SF: Pairing commercial banks with institutional lenders may allow the borrower to optimise the financing structure. First, on an aggregate basis, it can provide the borrower with the tenor it is seeking. Second, it can provide the borrower with some optionality with regards to fixed- and floating-rate debt, thereby minimising potential pre-payment penalties and make-whole liabilities traditionally associated with institutional loans. Third, it may result in a blended lower cost of debt, assuming the bank tranche amortises completely over the shorter-term, thereby not attracting the otherwise higher reserve requirement and associated increased cost of funding, while the institutional tranche extends over the longer term. And fourth, it allows the banks to more efficiently provide the credit support and working capital facilities alongside longer-term institutional debt.

DB: There are multiple factors encouraging these transactions, including minimising execution risk. First, while 18-year fully amortising financing was readily available for strong projects two years ago, there are now few lenders in the market willing to provide that long of a tenor as a result of the European financial crisis. In many ways, 10 years has become the new 18 years, and mini-perms are the preferred structure for the majority of lenders. The second factor is that there are an increasing number of insurance companies active in the wind and solar financing space. Finally, current all-in rates for debt financing are extremely attractive by historical measures, and developers are keen to lock these rates in for the life of their projects.

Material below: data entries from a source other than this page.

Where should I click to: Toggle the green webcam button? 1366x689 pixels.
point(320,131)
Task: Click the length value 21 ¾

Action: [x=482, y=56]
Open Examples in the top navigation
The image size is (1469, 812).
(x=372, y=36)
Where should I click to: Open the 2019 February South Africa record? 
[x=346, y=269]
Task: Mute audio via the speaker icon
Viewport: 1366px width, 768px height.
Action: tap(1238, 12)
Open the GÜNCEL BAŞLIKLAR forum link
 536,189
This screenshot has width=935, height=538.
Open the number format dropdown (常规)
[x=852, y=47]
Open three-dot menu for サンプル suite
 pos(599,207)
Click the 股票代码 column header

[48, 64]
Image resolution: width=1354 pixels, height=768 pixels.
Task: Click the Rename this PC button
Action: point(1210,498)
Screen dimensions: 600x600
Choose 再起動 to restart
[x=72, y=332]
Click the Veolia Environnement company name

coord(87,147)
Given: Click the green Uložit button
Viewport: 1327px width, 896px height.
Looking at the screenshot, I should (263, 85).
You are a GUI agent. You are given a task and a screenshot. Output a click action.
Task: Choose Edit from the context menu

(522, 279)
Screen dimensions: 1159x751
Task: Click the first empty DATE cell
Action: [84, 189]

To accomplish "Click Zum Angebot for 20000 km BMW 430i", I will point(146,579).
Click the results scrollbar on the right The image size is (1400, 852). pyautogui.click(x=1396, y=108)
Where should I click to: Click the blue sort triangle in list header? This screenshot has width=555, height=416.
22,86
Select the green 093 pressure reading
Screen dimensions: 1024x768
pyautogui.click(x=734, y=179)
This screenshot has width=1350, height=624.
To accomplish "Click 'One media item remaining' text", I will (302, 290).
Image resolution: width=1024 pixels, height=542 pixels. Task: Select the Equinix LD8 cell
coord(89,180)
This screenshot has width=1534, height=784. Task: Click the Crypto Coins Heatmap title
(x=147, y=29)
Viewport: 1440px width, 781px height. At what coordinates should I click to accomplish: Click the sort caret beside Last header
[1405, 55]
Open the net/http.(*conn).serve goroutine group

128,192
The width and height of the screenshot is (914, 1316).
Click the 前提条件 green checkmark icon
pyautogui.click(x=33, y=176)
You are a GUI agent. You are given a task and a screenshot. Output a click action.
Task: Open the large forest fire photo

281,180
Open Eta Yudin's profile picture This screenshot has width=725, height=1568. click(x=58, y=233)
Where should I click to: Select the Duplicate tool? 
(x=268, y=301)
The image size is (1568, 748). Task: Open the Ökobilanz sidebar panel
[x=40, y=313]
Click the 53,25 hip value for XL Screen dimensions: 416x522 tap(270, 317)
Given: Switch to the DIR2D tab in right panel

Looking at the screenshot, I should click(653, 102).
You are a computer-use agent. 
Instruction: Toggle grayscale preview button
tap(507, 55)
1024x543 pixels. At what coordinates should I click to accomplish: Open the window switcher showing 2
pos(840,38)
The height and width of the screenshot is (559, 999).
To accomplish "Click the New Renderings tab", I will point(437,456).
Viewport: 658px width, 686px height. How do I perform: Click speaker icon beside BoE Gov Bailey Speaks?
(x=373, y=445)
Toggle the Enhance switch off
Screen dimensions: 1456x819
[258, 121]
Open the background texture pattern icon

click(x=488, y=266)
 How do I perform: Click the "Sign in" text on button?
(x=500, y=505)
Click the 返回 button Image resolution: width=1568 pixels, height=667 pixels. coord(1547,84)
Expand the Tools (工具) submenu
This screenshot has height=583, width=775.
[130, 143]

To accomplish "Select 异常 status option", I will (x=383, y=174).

BE: We’ve seen hedged deals for gas-fired projects clear the term loan B market recently. Now, there’s talk of financings for wind farms that rely on hedges in lieu of power purchase agreements, which Jim referred to. Is there a sense that financing markets would be willing to accept hedged wind deals that feature revenue floors?

SF: Hedges will continue to be a vehicle that developers use to secure project financing in liquid markets, such as in the PJM and ERCOT interconnections, and lenders will continue to look at how to supply financing to projects with hedges.

DB: There are more wind deals with hedges that are coming to the market in 2013. While these can be financeable if structured properly, there are certain issues developers must consider. Financial hedges are generally executed at liquid electricity hubs which may not be close to project’s point of physical interconnection. Basis risk may exist between these two locations may exist which can be difficult to quantify.

BE: For all the talk about the retreat of European lenders and, accordingly, depleted liquidity, some large deals closed in the US in 2012, including the $3.6 billion bank deal for the Sabine Pass liquefaction project. Does this portend a strong market reception for offshore wind projects in the US?

DB: The Cheniere transaction was evidence that rumours of the demise of the bank market have been greatly exaggerated, and that sponsors with strong relationships are likely to have successful transactions. Generally the bank market is open for creditworthy onshore wind projects, and I believe the same to be true of offshore wind.

SF: The market reception for offshore wind will depend on the number and size of other opportunities in the market. Offshore wind needs to become a bit more cost competitive relative to onshore wind projects and other generation.

BE: Will tax equity investors be drawn to offshore wind?

KM: We are about to find out. The Cape Wind project will be sounding out the tax equity market shortly. The project will need a two-year forward commitment from tax equity investors; it has a long construction period. The same structures used for projects on land also work in theory for offshore projects.